The Russell 2000 rose sharply Monday, beating the S&P 500

Small-cap stocks are on a tear this month, as investors question the sustainability of the rally and the future path of interest rates after President-elect Donald Trump enters the White House in January.

The Russell 2000 Index RUT, a gauge of U.S. small-cap equities, climbed a sharp 1.5% Monday, while the S&P 500 SPX edged up 0.1% to notch a fresh record high. The jump in small-cap stocks on Monday – and last week – easily outperformed the rise in the S&P 500, a widely followed U.S. large-cap stock gauge.

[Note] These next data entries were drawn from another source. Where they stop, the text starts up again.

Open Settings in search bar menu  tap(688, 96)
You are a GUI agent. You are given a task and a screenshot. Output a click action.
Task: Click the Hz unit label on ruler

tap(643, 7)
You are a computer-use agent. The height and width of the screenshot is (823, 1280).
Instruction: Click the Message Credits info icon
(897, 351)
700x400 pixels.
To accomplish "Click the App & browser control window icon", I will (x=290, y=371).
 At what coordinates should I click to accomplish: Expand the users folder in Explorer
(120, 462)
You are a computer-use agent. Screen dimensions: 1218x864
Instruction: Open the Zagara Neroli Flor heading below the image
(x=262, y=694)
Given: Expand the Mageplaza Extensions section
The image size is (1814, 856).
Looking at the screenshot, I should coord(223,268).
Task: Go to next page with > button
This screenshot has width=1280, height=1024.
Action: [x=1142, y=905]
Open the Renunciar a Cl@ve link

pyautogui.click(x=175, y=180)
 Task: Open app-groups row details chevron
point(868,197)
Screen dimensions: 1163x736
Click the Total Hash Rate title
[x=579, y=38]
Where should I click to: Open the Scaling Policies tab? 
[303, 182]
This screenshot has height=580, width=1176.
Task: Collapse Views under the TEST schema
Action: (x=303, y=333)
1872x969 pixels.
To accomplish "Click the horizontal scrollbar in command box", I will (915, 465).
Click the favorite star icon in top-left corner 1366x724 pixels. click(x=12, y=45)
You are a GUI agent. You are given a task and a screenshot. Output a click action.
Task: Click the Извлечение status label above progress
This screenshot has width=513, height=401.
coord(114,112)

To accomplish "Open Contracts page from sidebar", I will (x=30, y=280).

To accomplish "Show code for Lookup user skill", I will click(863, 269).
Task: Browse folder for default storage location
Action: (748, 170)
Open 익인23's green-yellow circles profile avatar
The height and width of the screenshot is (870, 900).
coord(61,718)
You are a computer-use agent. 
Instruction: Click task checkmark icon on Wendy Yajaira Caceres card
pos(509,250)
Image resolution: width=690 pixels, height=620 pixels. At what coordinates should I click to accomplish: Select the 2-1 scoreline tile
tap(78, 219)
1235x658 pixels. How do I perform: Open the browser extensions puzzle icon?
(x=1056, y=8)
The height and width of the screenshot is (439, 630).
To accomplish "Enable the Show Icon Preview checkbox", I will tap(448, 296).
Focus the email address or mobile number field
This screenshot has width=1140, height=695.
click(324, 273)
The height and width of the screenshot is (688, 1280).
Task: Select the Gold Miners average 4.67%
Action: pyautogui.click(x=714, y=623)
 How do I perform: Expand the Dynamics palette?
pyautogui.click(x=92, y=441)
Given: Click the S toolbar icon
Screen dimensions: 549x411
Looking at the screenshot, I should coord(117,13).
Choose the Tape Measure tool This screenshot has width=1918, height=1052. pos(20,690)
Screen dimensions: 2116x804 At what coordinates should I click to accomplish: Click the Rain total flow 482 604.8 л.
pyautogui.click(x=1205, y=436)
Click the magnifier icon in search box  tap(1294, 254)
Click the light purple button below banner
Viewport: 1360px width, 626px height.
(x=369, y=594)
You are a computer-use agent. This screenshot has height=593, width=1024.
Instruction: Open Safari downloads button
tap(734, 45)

“Market momentum remains strong,” Louis Navellier, chief investment officer at Navellier & Associates, said in emailed commentary Monday. “While valuations are getting challenging compared to historical averages, it is being expressed by bidding up underperforming sectors for now,” exemplified in part by the Russell 2000 “handily outperforming” the S&P 500, he said.

Navellier pointed to investors’ “fear of missing out” on stock-market gains.

Jefferies analysts said in a note Saturday that the question they were “most interested in solving” is whether small-cap stocks will “keep working” after their rally on the election results.

“Clearly a path to lower rates will have something to say about it, but the investor community appears to have voted with their feet on Wednesday,” the analysts said.

Small-cap stocks surged last week as long-term Treasury yields retreated.

The yield on the 10-year Treasury note jumped after Trump won the race for the White House and a Republican sweep in Washington appeared likely, with investors appearing to price in worries over his tariff policies increasing inflation and a potentially larger fiscal deficit.

But the 10-year Treasury yield – an interest rate used by investors to value stocks – ended the week lower, as investors also assessed Federal Reserve Chair Jerome Powell’s remarks after the Fed’s rate decision on Nov. 7.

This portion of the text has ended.